There were a few bright moments, like when the umpire in the first game asked me if someone was having a picnic at the end of the field. I told him I couldn’t see that far, and he said, “You should become an umpire.”
During the second game, the scorekeeper was trying to hurry the other team to the field by shouting the next batter’s name: “Jordan…Syria, Iraq!” And when my teammate Fry was discussing Ms WESA with a mutual friend of ours and said, “By the way, I still have your red pumps. I found them in my tickle trunk.”
The hardest part about striking out is that I feel that I’m not contributing to the team. There’s not a heck of a lot to do as back catcher; my throws to the pitcher are improving although I’m sure some would beg to differ, but the only thing I got right now is hitting the ball.
A lot of stuff starts to go through your mind when you don’t play well. What if I don’t get better? What if this is the best I can possibly do? It’s like when you haven’t been laid or out of work for a long time—you start to wonder if either will ever happen again.
I didn’t want to socialize with the team after the game, which was a sucky thing to do on my part. My game may have sucked, but my teammates played well, and I should have sucked in my lower lip, put my man-pants on, and celebrated with them. My friend Fry is having an especially good season; he hit the winning run of the first game and consistently gets on base.
After the game Fry did his best to encourage me and offered words of wisdom—and it worked—but my disappointment went a little deeper than, “there’s always next time.” I just thought I would be playing better this season, and while there are signs of improvement, I still feel like I’m going in circles.
Coach pulled me aside and reminded me, it’s only a game—and it is, hitting softball is a First World problem—but I’m also competing with myself. Ultimately, playing softball is about self-improvement; it’s about working with a group of strangers to achieve a common goal; it’s about taking myself out of my comfort zone and flourishing. When I fail it triggers all these little insecurities that I’m at war with on a daily basis.

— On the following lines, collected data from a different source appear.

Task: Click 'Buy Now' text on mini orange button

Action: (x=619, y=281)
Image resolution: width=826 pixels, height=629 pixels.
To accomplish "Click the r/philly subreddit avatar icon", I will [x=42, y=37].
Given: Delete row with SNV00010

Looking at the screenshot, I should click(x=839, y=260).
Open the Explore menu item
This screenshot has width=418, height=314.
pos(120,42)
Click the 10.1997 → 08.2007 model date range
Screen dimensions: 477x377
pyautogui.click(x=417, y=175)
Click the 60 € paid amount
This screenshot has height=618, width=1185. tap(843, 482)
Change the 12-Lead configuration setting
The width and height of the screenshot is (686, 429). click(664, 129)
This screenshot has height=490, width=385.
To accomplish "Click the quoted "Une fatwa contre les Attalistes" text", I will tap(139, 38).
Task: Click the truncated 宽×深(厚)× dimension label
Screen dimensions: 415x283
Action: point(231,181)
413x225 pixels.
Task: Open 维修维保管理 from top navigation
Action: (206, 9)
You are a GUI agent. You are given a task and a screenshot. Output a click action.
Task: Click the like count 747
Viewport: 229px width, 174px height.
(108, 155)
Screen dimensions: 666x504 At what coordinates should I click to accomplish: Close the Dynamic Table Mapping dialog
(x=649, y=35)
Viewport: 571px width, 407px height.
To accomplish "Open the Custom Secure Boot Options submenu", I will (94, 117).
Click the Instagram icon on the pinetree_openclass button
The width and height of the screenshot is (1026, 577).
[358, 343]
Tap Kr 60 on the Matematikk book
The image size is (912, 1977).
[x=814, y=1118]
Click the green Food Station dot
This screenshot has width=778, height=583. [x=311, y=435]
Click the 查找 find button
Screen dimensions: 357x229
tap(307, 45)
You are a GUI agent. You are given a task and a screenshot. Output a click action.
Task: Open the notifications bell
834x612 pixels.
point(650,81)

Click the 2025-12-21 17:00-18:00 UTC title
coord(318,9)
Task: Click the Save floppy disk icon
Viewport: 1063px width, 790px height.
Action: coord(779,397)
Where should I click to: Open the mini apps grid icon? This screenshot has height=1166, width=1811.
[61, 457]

I recently read David Lynch’s book Catching the Big Fish: Meditation, Consciousness, and Creativity and one of the mantras I took away from the book was, “Keep your eye on the donut, not the hole.” In softball, there are so many donuts—the ball, the pitcher, the outfield, your own brain—it’s hard to keep your eye on just one.
In the end, I smoked a couple of cigarettes and went home because I didn’t want to be the rain cloud hanging over the team. Riding back to the West End, I considered calling my friend and scheduling another hypnotherapy appointment with him; that was when I realized I really needed to get over myself.
Now that I’ve had some time to lick my wounds and think about the game, I’ve come to the conclusion that this season will be about the search for my swing. I set a few guidelines for myself, drawn a few lines in the sand, and will try and focus on that fucking donut. If I’m going to be the Queen of Softball Tears, then I’m going to do it with dignity.